Nan Goldin: The Beautiful Smile

Steidl, 2017

Nan Goldin(ナン・ゴールディン)


ナン・ゴールディン(1953-)は現代人の様々な生き様を、個人の体験を通し約30年以上に渡って表現してきた作家です。彼女は姉の自殺をひとつの契機に10代から写真を撮りはじめます。10代後半には"Drag Queen"と呼ばれるモノクロ写真シリーズを制作。その後、カメラを日記代わりに、友人、恋人など親しい仲間との関係を様々な出来事とともにドキュメントしてきました。
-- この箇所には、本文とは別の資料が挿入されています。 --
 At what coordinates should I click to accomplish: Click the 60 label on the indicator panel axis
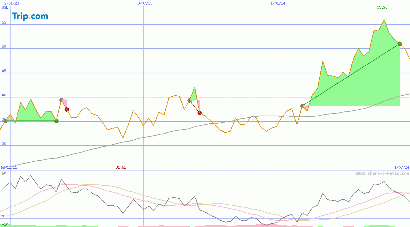click(3, 172)
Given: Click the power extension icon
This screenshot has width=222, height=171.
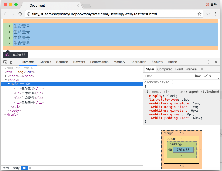Looking at the screenshot, I should coord(208,14).
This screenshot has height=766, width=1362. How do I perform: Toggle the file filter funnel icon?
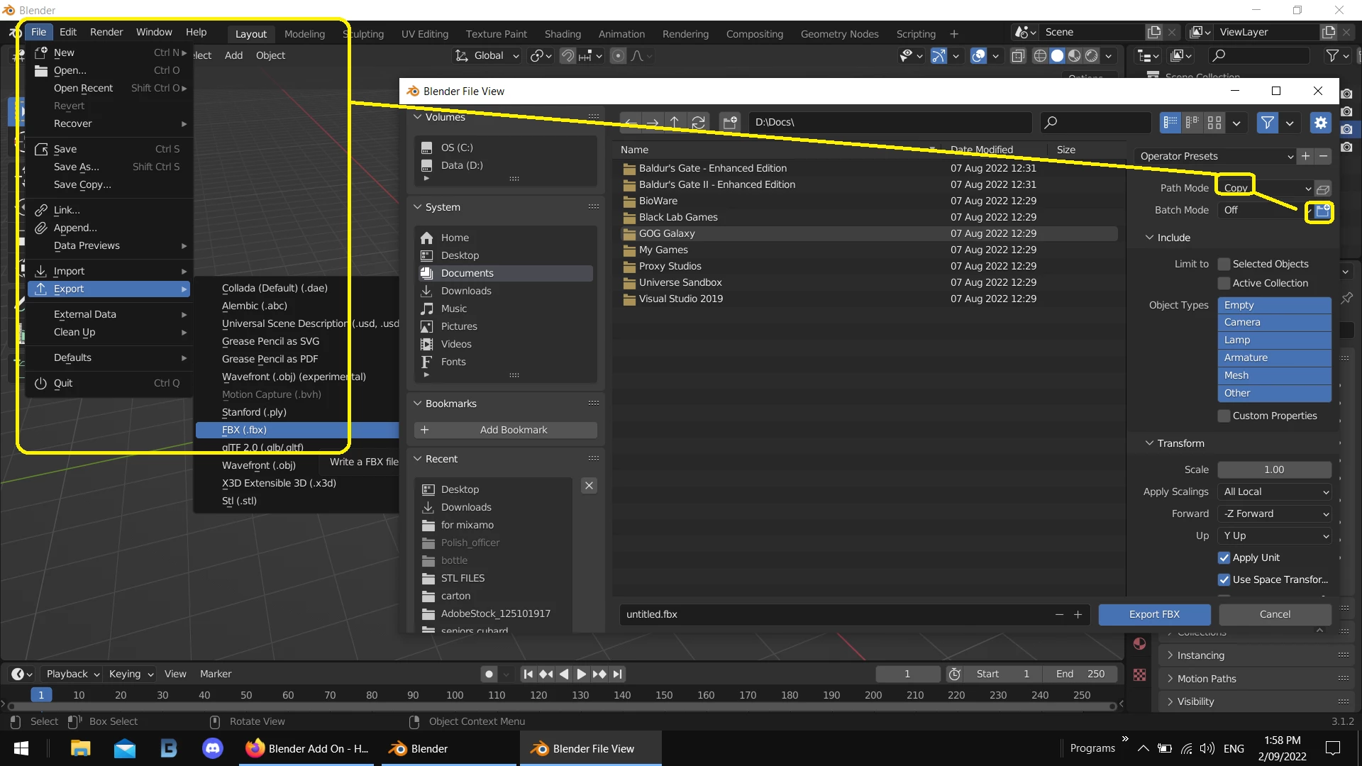click(1267, 123)
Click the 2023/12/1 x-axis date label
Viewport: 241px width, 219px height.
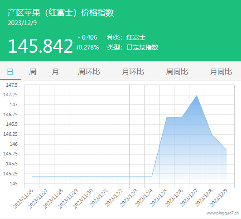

ニューヨーク、ボストン、ロンドン、ベルリンを移り住み、ドラッグによる長期療養、エイズでの友人たちの死などを乗り越えてその関係性を探求し続けています。 それは、家族像の変貌、家庭内暴力、薬物乱用、性的依存や倒錯、エイズなど、80年代以降の欧米社会の時代性が色濃く反映された作品でした。最初はクラブなどで音楽に合わせたスライドショー形式で写真を私的に発表していました。1985年にホイットニー・ビエンナーレに入り、1986年には写真集"The Ballad of Sexual Dependency"が刊行され一般に注目されます。90年代以降は知名度が世界的に高まり、作品は美術館、ギャラリーで展示されるようになります。カメラが私たちの親密な瞬間や関係を映し出し、記憶に残す手段になることを実践したことで若い世代の写真家に多大な影響を与えています。

本書は2007年のハッセルブラッド国際写真賞受賞を記念して企画され、10年後に出版が実現した写真集です。
代表作品約137点を収録しています。